(Data for review):
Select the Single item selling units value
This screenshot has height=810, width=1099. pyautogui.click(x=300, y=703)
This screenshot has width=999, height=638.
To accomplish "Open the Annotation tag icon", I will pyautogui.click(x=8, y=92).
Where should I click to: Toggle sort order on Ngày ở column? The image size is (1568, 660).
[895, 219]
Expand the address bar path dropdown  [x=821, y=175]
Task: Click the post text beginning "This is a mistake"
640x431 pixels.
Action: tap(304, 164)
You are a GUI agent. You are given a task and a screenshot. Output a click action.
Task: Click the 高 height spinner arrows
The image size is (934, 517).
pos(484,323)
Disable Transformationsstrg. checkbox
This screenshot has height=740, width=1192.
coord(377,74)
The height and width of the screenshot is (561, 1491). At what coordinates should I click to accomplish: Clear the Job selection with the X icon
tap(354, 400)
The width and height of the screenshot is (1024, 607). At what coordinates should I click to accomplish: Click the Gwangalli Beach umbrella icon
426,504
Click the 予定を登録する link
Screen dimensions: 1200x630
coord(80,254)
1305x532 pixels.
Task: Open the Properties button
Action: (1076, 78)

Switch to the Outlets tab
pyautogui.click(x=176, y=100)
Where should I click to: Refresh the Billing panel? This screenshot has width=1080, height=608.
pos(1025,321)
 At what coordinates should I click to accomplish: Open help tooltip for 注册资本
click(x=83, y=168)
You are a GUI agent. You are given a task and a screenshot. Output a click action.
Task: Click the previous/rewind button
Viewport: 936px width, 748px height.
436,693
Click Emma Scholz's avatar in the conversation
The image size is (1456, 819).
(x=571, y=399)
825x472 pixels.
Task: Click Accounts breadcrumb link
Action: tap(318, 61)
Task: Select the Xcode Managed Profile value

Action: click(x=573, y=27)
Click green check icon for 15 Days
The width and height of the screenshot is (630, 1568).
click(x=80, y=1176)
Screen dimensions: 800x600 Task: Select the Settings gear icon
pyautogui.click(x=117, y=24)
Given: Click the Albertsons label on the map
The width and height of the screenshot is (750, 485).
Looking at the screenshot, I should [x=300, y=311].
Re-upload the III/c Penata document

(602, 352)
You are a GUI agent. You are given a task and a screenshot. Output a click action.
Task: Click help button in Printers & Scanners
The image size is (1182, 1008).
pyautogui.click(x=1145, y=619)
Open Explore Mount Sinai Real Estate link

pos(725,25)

(About this task):
Please give back all of the records exactly as written.

(Written reply):
Select the Single item selling units value
This screenshot has height=810, width=1099. pyautogui.click(x=300, y=703)
This screenshot has width=999, height=638.
To accomplish "Open the Annotation tag icon", I will pyautogui.click(x=8, y=92).
Where should I click to: Toggle sort order on Ngày ở column? The image size is (1568, 660).
[895, 219]
Expand the address bar path dropdown  [x=821, y=175]
Task: Click the post text beginning "This is a mistake"
640x431 pixels.
Action: tap(304, 164)
You are a GUI agent. You are given a task and a screenshot. Output a click action.
Task: Click the 高 height spinner arrows
The image size is (934, 517).
pos(484,323)
Disable Transformationsstrg. checkbox
This screenshot has height=740, width=1192.
coord(377,74)
The height and width of the screenshot is (561, 1491). At what coordinates should I click to accomplish: Clear the Job selection with the X icon
tap(354, 400)
The width and height of the screenshot is (1024, 607). At what coordinates should I click to accomplish: Click the Gwangalli Beach umbrella icon
426,504
Click the 予定を登録する link
Screen dimensions: 1200x630
coord(80,254)
1305x532 pixels.
Task: Open the Properties button
Action: (1076, 78)

Switch to the Outlets tab
pyautogui.click(x=176, y=100)
Where should I click to: Refresh the Billing panel? This screenshot has width=1080, height=608.
pos(1025,321)
 At what coordinates should I click to accomplish: Open help tooltip for 注册资本
click(x=83, y=168)
You are a GUI agent. You are given a task and a screenshot. Output a click action.
Task: Click the previous/rewind button
Viewport: 936px width, 748px height.
436,693
Click Emma Scholz's avatar in the conversation
The image size is (1456, 819).
(x=571, y=399)
825x472 pixels.
Task: Click Accounts breadcrumb link
Action: tap(318, 61)
Task: Select the Xcode Managed Profile value

Action: click(x=573, y=27)
Click green check icon for 15 Days
The width and height of the screenshot is (630, 1568).
click(x=80, y=1176)
Screen dimensions: 800x600 Task: Select the Settings gear icon
pyautogui.click(x=117, y=24)
Given: Click the Albertsons label on the map
The width and height of the screenshot is (750, 485).
Looking at the screenshot, I should [x=300, y=311].
Re-upload the III/c Penata document

(602, 352)
You are a GUI agent. You are given a task and a screenshot. Output a click action.
Task: Click help button in Printers & Scanners
The image size is (1182, 1008).
pyautogui.click(x=1145, y=619)
Open Explore Mount Sinai Real Estate link

pos(725,25)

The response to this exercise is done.